Köşe YazılarıManşetYazarlar

Hidrojenin yeşili

0

Hidrojenin kahverengisi, grisi, mavisi ve yeşili varmış. Ben de hidrojeni renksiz, kokusuz bir gaz sanıyordum, ama öyle değilmiş sanırım. Şakası bir yana hidrojenin üretim yöntemlerini anlatan bu isimleri şöyle açıklayabiliriz:

  • Kahverengi hidrojen: Kadıköy’deki eski Hasanpaşa Gazhanesi, kömürden, havagazı dediğimiz yakıtı üretirdi. Bu üretimi ilk basamağında kesersek, yani kömürü su buharı ve oksijenle reaksiyona sokarsak bolca karbondioksit ve hidrojen elde ederiz.
  • Gri hidrojen: Doğal gazdan yüksek sıcaklıkta hidrojen elde etmek mümkündür. Hidrojen dışında yüksek saflıkta karbon elde edilir. Bu karbonu yakarsak karbondioksit çıkar, yakmayıp yerin altına gömersek de çok akıllıca bir hidrojen üretim yöntemi olur.
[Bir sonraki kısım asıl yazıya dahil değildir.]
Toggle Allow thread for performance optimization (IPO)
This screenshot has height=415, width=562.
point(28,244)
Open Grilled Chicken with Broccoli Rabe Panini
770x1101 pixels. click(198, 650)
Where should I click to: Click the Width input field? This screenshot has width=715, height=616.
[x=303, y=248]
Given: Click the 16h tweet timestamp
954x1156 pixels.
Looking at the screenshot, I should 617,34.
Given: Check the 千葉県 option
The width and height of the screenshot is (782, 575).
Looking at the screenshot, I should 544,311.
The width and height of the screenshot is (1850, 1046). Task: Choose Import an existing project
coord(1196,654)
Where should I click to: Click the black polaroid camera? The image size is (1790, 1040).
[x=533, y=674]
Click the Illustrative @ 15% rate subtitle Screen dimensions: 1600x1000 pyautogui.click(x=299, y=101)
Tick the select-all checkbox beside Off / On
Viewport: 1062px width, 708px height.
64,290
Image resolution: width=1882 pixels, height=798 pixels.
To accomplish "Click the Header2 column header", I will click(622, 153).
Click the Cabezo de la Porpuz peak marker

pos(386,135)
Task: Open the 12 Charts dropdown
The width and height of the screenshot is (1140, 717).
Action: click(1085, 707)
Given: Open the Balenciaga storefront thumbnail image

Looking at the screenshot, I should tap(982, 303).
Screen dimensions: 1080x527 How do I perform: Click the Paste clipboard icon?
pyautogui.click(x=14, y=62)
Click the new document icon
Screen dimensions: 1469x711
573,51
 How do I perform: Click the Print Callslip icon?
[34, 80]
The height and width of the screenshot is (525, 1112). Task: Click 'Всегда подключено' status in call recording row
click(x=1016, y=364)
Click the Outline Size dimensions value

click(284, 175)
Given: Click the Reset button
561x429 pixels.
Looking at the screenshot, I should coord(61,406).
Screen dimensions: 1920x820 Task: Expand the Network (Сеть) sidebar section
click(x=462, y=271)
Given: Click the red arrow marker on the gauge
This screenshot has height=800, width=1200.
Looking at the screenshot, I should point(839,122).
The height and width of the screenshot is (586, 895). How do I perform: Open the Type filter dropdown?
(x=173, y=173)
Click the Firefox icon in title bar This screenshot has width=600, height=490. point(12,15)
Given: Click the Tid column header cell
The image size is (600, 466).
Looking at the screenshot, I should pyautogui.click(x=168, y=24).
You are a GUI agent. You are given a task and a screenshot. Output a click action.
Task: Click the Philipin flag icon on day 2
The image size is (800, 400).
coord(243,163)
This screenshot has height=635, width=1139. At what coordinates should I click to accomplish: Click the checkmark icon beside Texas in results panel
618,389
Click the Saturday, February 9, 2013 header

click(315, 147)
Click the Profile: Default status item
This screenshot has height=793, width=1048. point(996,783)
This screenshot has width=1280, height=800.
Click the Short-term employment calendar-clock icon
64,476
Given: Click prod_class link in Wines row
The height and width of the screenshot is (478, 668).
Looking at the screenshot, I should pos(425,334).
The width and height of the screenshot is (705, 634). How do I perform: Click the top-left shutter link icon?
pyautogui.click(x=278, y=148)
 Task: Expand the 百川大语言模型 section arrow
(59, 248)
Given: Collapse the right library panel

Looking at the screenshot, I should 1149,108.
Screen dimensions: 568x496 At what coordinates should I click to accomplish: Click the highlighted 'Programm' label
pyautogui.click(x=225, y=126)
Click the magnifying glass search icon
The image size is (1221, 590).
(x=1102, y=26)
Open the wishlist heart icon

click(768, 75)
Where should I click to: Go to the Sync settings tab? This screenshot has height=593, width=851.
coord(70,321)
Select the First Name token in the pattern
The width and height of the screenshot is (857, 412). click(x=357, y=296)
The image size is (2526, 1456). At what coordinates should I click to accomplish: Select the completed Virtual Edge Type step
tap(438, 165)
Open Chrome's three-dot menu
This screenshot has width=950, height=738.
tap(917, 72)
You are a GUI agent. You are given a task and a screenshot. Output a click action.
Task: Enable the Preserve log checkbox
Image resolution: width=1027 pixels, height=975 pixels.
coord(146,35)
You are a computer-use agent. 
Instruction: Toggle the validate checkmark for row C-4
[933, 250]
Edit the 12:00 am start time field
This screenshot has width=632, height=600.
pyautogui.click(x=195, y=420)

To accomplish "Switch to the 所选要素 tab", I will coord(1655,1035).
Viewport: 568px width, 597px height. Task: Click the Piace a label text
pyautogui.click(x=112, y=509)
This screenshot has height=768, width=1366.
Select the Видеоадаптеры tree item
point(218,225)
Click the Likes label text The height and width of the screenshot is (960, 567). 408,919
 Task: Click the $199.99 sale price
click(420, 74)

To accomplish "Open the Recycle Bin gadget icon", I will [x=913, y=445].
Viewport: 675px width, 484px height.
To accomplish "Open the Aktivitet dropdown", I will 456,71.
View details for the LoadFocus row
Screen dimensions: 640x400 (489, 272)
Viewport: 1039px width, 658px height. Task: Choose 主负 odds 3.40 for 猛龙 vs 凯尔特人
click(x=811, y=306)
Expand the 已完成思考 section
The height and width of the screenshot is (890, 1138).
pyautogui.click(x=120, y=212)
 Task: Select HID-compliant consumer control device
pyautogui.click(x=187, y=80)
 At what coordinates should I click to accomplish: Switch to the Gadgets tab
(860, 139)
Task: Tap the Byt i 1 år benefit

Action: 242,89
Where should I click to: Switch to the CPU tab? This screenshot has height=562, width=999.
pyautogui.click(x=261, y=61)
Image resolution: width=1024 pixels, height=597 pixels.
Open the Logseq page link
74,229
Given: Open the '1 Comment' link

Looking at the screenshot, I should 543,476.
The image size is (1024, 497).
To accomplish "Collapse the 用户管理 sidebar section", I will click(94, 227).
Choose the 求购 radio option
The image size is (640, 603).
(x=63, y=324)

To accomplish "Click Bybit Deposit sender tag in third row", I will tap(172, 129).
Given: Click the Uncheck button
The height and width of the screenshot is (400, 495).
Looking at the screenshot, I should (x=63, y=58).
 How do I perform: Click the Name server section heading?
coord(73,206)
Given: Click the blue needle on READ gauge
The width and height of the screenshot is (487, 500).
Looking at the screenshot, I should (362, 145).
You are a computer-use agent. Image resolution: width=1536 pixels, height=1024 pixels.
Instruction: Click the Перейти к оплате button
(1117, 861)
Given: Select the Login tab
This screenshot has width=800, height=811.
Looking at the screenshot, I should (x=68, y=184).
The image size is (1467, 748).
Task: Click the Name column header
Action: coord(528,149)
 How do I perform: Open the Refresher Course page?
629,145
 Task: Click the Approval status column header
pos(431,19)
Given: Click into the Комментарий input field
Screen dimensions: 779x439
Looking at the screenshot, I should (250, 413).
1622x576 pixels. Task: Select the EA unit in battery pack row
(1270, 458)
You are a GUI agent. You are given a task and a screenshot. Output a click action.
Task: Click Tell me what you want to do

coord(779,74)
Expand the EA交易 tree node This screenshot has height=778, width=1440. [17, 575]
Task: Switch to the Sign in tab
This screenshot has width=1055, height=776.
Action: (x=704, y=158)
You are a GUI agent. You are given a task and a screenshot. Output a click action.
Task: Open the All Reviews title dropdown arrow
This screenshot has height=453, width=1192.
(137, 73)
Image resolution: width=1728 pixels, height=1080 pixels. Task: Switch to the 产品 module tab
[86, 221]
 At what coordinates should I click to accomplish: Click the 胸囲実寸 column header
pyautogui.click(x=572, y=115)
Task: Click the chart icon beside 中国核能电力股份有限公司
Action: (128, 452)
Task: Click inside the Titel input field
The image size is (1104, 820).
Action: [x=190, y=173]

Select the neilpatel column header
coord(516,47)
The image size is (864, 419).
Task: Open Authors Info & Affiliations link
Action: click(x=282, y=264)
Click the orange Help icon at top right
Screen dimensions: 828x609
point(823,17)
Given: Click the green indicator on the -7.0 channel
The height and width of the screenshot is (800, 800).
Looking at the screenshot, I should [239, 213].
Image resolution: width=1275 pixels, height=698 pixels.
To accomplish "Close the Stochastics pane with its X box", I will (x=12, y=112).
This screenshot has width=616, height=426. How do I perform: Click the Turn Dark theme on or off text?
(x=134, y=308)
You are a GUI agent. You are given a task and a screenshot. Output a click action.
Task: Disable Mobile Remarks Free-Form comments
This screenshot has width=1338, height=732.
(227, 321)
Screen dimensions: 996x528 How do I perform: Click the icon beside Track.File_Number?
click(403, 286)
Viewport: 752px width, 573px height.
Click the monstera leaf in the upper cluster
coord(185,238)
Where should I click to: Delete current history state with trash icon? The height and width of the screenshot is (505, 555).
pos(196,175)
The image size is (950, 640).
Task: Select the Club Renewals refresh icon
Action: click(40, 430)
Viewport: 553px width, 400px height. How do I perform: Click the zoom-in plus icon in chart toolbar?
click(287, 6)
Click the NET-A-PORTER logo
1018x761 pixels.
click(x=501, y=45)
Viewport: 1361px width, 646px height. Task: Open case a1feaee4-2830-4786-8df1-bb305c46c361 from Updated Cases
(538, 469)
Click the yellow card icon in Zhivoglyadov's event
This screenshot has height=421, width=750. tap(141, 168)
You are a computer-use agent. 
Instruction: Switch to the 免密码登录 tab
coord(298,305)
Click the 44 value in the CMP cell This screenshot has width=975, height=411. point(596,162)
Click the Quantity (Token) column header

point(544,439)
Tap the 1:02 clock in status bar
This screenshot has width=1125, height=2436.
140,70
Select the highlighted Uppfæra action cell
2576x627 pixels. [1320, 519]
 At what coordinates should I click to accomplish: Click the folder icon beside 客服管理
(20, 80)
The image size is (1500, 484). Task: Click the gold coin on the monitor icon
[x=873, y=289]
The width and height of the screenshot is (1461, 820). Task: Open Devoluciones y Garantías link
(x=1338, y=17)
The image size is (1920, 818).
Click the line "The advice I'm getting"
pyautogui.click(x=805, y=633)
Ama bugüne kadar karbonun yakılmayıp yerin altına gömüldüğü hiç görülmemiştir.
  • Mavi hidrojen: Kahverengi veya gri hidrojen üretimi sırasında çıkacak olan karbondioksidi tutup yerin altında saklayabiliriz. Böyle bir teknoloji endüstriyel ortamda yok ama “ya olursa” diye ummaya devam ediyor fosil yakıt şirketleri. 
  • Yeşil hidrojen: Güneş ve rüzgar enerjisinden elektrik elde edip bunu kullanarak suyu hidrojen ve oksijen olarak iki ayrı gaza ayırabiliriz. Tamamen temizdir ve doğaya hiçbir zararı yoktur.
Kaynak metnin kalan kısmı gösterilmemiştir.